A few months ago, I stood in my entryway staring at a table I had picked out years ago and thought, “Why did I choose this?”
It wasn’t ugly(or maybe it was?). There was nothing wrong with it(it was a little wobbly). Ok, it just wasn’t me.
The entire space felt that way. The walls were a cool gray. The decor felt generic. It didn’t reflect the rest of our home, and it definitely didn’t reflect the way I decorate now.

So I decided it was time for a change.
At first glance, this might sound like a blog post about our entryway makeover. It isn’t. It’s about something I’ve been realizing over the last several years: I don’t decorate my home the way I used to anymore.
When we first moved into our 1977 house in 2019, I approached decorating the same way most people do. I looked at trends, saved inspiration photos, and focused on creating rooms that looked pretty and pulled together. I wanted my home to look good. Not in a magazine-perfect kind of way, but in a “someone who knows what they’re doing lives here” kind of way.
I spent a lot of time worrying about whether things looked good together, whether they were in style, and whether I was making the right color choices. Now when I start a project I ask a completely different question.
How do I want this room to feel?
For this entryway, the answer was warm. I wanted it to feel welcoming. More than anything, I wanted it to feel collected. But mostly, I wanted it to feel like our family. That’s what led me to add subtle stripes, bring in vintage pieces with meaning, and finally replace that wobbly table that never felt quite right. For the first time, I wasn’t decorating based on what looked good in a photo. I was decorating based on how I wanted the space to feel when I walked past it every day and when guests enter our home.
How my design has changed
One thing I’ve noticed over the years is how many people tell me they don’t know how to decorate. They say: “You’re so creative. You really have an eye for that. I could never do that.”

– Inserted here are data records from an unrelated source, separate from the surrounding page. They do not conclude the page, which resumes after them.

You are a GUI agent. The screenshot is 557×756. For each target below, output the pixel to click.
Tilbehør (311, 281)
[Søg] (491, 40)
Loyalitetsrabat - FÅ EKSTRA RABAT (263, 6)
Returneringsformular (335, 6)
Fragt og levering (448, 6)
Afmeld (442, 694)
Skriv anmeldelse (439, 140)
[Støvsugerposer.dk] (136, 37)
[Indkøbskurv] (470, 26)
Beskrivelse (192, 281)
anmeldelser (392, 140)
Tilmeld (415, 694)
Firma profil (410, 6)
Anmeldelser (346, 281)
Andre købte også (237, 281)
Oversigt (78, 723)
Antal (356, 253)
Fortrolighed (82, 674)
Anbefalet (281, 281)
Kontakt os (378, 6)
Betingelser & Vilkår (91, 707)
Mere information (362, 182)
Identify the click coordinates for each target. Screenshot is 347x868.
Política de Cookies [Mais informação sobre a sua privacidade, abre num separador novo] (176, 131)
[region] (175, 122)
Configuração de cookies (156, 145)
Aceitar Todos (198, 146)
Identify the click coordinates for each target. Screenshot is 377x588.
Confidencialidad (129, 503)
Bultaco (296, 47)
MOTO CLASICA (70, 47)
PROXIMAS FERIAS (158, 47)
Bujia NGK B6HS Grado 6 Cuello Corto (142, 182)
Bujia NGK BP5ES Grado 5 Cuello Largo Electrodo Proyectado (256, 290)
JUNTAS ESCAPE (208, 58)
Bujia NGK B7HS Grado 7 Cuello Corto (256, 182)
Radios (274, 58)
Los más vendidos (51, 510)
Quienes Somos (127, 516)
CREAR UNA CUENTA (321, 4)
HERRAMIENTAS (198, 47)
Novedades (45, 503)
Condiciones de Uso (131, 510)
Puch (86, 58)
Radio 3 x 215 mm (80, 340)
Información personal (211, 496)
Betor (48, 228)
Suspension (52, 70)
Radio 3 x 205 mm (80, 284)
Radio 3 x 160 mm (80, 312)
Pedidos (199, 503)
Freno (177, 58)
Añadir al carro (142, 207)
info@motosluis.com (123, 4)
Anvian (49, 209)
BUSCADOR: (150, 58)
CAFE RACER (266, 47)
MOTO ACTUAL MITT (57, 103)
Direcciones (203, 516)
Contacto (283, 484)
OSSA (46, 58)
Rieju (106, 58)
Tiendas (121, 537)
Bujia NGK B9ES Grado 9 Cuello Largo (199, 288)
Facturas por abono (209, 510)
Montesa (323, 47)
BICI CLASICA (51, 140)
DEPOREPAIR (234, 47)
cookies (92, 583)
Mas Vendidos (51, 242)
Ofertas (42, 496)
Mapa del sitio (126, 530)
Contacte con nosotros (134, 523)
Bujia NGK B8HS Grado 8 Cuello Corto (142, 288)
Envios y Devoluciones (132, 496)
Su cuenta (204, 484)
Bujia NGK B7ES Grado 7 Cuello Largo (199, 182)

But after sharing projects online for years, I’ve realized that most people aren’t struggling because they aren’t creative. They’re overwhelmed.
There are hundreds of designers telling us what’s “in” and “out”, a million paint colors, endless furniture options, and no shortage of opinions on what you should or shouldn’t do. It’s no wonder so many people freeze before they ever get started. But creating a home that reflects those living in it isn’t about getting everything right. It’s about paying attention to what feels right for you and your family.
And maybe that’s why I love this entryway so much now. Not because it’s the most beautiful room in the house, but because it feels like us.
It Starts With Asking a Different Question
Over the past six-and-a-half years in this house, we’ve celebrated birthdays, hosted a graduation party, hosted girls dinners, had a DIY charm party, survived hard seasons, laughed around the dinner table, watched our boys grow up, and filled these walls with memories I never could have planned for.

Somewhere along the way, I realized the goal wasn’t creating a perfect home.
The goal was creating a home that reflects who we are and how we’ve lived.
A home with our heartbeat in it.
Those are not the same thing.
A perfect home is always chasing the next thing. A meaningful home pays attention to the things that matter most. That’s a lesson I didn’t learn from a design book. I learned it from living here. I still love paint colors. Vintage finds will probably always have my heart.
And I definitely love a good makeover.
But now, before I ask what a room should look like, I ask how I want it to feel. Do I want this room to feel cozy? Collected? Calm? Welcoming? Creative? Energetic? Bold?
Once I know the answer, the decorating decisions become a lot easier.
The Courtyard Taught Me the Same Lesson
Take our courtyard, for example. For years, I kept redesigning it because I was focused on how it looked. Every version was pretty, but something always felt off. It wasn’t until I stopped asking how it should look and started asking how I wanted to feel when I was sitting out there that everything changed. I realized I wanted it to feel like an English cottage garden. A little wild. A little imperfect. A little whimsical.

The same thing happened with the entryway. I didn’t need it to impress anyone. I didn’t need it to be trendy. I wanted it to feel warm. I wanted it to feel like the rest of our home. I wanted it to wrap you in a hug and tell a little bit of our story the moment someone walked through the door.
Once I knew that, the decisions almost made themselves. The stripes felt right. The vintage pieces felt right. Even the gumball terrarium felt right because it added personality.
Creating a Meaningful Home Isn’t About Getting It Right
When I think back on my favorite rooms in our house, I don’t love them because they follow a certain design style. I love them because of how they make me feel when I’m in them.
And maybe that’s the question more of us should be asking when we decorate. Not “What should this room look like?” But “How do I want to feel when I’m here?”
But creating a home that reflects the people living in it isn’t about getting everything right. It’s about paying attention to what you’re naturally drawn to. Pay attention to the photos you save. Pay attention to the homes you enjoy spending time in. Pay attention to the pieces that make you smile when you walk past them. Those things tell you a lot more about your style than any designer, trend, or algorithm ever will.
And maybe that’s what happens when a house slowly becomes a story.
You stop decorating for the photo.
And start decorating for the life being lived inside it.